Type “apropos word” to search for commands related to “word”…
Reading symbols from vectorAdd…(no debugging symbols found)…done.
(gdb) r
Starting program: /usr/local/cuda-10.2/samples/0_Simple/vectorAdd/vectorAdd
[Thread debugging using libthread_db enabled]
Using host libthread_db library “/lib/x86_64-linux-gnu/libthread_db.so.1”.
[Vector addition of 50000 elements]

Program received signal SIGSEGV, Segmentation fault.
0x00007ffff5abe94b in ?? () from /usr/lib/x86_64-linux-gnu/libcuda.so.1
(gdb) bt
#0 0x00007ffff5abe94b in ?? () from /usr/lib/x86_64-linux-gnu/libcuda.so.1
#1 0x00007ffff5a840b5 in ?? () from /usr/lib/x86_64-linux-gnu/libcuda.so.1
#2 0x00007ffff5a85db5 in ?? () from /usr/lib/x86_64-linux-gnu/libcuda.so.1
#3 0x00007ffff5afad14 in cuInit () from /usr/lib/x86_64-linux-gnu/libcuda.so.1
#4 0x000055555556f354 in cudart::globalState::loadDriverInternal() ()
#5 0x0000555555570323 in cudart::__loadDriverInternalUtil() ()
#6 0x00007ffff79bd827 in __pthread_once_slow (
once_control=0x5555557d03d8 cudart::globalState::loadDriver()::loadDriverControl,
init_routine=0x555555570300 cudart::__loadDriverInternalUtil()) at pthread_once.c:116
#7 0x00005555555ad7f9 in cudart::cuosOnce(int*, void (*)()) ()
#8 0x0000555555571753 in cudart::globalState::initializeDriver() ()
#9 0x00005555555959e2 in cudaMalloc ()
#10 0x000055555555ae8e in main ()
(gdb)

The output from nvidia-smi is:

±----------------------------------------------------------------------------+
| NVIDIA-SMI 440.33.01 Driver Version: 440.33.01 CUDA Version: 10.2 |
|-------------------------------±---------------------±---------------------+
| GPU Name Persistence-M| Bus-Id Disp.A | Volatile Uncorr.
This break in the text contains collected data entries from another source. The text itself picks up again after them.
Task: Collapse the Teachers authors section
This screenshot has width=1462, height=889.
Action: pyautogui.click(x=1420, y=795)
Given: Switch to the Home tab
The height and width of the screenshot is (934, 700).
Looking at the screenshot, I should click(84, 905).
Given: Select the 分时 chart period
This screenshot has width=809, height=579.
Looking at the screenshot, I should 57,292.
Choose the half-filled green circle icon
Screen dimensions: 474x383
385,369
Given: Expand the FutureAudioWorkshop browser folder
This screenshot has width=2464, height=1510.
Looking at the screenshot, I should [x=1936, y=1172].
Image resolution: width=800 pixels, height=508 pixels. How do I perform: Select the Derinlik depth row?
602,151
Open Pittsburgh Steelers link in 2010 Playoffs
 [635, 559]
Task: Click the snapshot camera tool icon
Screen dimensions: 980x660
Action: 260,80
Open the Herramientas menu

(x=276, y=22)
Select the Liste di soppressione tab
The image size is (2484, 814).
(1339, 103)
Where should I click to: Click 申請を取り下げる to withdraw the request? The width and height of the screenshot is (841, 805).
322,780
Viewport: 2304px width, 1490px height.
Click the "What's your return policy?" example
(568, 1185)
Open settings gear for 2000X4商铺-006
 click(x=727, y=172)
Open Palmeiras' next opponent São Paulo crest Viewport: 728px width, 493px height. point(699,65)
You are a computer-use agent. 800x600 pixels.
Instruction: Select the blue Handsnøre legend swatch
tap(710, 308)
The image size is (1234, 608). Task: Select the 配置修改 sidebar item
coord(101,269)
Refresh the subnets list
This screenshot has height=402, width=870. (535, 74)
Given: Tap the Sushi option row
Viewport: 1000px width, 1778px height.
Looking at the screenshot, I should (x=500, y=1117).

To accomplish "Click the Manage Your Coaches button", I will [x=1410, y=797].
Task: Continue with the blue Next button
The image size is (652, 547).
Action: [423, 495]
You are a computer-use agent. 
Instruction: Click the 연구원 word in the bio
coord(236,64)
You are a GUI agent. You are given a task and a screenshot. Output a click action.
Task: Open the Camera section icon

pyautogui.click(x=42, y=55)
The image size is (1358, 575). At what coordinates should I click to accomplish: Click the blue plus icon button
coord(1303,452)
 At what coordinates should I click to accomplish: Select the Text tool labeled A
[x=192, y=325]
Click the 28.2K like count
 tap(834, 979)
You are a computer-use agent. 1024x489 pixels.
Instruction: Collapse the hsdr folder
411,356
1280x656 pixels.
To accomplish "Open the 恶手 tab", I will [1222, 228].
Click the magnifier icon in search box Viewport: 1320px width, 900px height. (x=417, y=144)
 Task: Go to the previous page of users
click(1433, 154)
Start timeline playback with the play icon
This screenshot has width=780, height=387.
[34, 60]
ECC |
| Fan Temp Perf Pwr:Usage/Cap| Memory-Usage | GPU-Util Compute M. |
|===============================+======================+======================|
| 0 Tesla T4 On | 00000000:00:04.0 Off | 0 |
| N/A 42C P8 9W / 70W | 36MiB / 15109MiB | 0% Default |
±------------------------------±---------------------±---------------------+

±----------------------------------------------------------------------------+
| Processes: GPU Memory |
| GPU PID Type Process name Usage |
|=============================================================================|
| 0 2887 C nvidia-cuda-mps-server 25MiB |
±----------------------------------------------------------------------------+